Old Stone Fort State Archaeological Park
The Old Stone Fort State Park in Coffee County preserves a prehistoric enclosure consisting of embankments or “walls” constructed of undressed stacked or piled stone covered with earth. They circumscribe a fifty-acre plateau at the forks of the Duck River. These embankments, originally ranging from four to six feet in height, would have a total length of 4,600 feet if continuous; however, they were only constructed where the stream bluffs are not steep. The enclosure also includes a complex entranceway consisting of a ditch, pedestal mounds on either side of the entrance, and interior parallel walls that run perpendicular to the entrance to form a cul-de-sac. The entranceway configuration convinced many early historians and antiquarians that this was a fortification built by early explorers, possibly Welsh or Norse, or the Spanish troops led by Hernando de Soto. These romantic myths were shattered in 1966, however, when archaeologists from the University of Tennessee proved that this enclosure was built 2,000 years ago by prehistoric Native American groups.
Charcoal recovered from the ditch and embankment provided radiocarbon dates for a sequence of construction phases that span an almost five-hundred-year period, from 80 A.D., when the entrance ditch was dug to 550 A.D., when the cul-de-sac walls were completed. These radiocarbon dates closely correlate with the construction dates of similar hilltop enclosure sites such as Fort Ancient in Warren County, Ohio. The Ohio enclosures are now known to have been constructed by the Hopewell people, a mound-building group of Native Americans who were in contact with cultures in the Southeast during the Middle Woodland period of North American prehistory about two thousand years ago.
Two of these groups that had contact with the Ohio Hopewell people were the McFarland and Owl Hollow cultures of the upper Duck River Valley. Small village sites of these early farming and pottery-making people were excavated by University of Tennessee archaeologists in the nearby Normandy Reservoir before inundation in 1976. As extensive radiocarbon dating from these villages attests, the McFarland people inhabited the upper Duck Valley between 200 B.C. and 200 A.D., with the Owl Hollow people succeeding them between 200 A.D. and 600 A.D. The McFarland culture apparently began constructing the Old Stone Fort in the first century A.D., the enclosure being completed almost five hundred years later by the Owl Hollow culture.
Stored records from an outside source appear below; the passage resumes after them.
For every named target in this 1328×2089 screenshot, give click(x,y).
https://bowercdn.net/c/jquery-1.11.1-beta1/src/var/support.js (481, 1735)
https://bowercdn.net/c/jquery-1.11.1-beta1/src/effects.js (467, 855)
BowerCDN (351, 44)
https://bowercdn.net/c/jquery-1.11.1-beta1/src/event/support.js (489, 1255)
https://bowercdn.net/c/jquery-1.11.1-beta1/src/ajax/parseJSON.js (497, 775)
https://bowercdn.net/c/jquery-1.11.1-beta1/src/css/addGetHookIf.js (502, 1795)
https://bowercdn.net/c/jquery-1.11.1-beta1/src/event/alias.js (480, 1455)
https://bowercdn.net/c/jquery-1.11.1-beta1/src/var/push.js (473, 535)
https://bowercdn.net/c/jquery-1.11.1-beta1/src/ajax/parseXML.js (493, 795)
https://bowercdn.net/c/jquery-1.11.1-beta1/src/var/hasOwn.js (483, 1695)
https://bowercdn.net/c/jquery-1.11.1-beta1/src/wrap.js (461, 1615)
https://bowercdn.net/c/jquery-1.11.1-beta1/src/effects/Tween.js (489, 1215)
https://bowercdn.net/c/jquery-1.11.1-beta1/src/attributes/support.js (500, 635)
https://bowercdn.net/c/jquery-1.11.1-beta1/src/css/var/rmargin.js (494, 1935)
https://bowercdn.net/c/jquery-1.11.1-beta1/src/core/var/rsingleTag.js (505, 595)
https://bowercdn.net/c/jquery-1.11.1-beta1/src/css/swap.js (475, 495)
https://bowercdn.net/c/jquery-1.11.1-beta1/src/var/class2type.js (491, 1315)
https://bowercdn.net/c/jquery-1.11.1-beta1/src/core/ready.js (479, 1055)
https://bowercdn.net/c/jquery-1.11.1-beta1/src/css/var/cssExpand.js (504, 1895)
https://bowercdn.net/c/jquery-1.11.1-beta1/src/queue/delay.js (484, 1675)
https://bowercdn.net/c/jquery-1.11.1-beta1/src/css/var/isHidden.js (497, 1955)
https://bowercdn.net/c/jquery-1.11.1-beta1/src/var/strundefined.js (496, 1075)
There is now little doubt among anthropologists and archaeologists that the Old Stone Fort was sacred space; however, the actual ceremonial function of this enclosure is still unclear. While a small burial mound may exist outside the walls, there is no direct evidence that the enclosure was used in funerary ritual as were some of the related Hopewell sites in Ohio. The most recent hypothesis is that the Old Stone Fort was some kind of celestial observatory, since the parallel entrance walls seem to point toward the position of the sun at summer solstice.
The Old Stone Fort is now a state archaeological park with an interpretive museum, picnic areas, campgrounds, and playgrounds.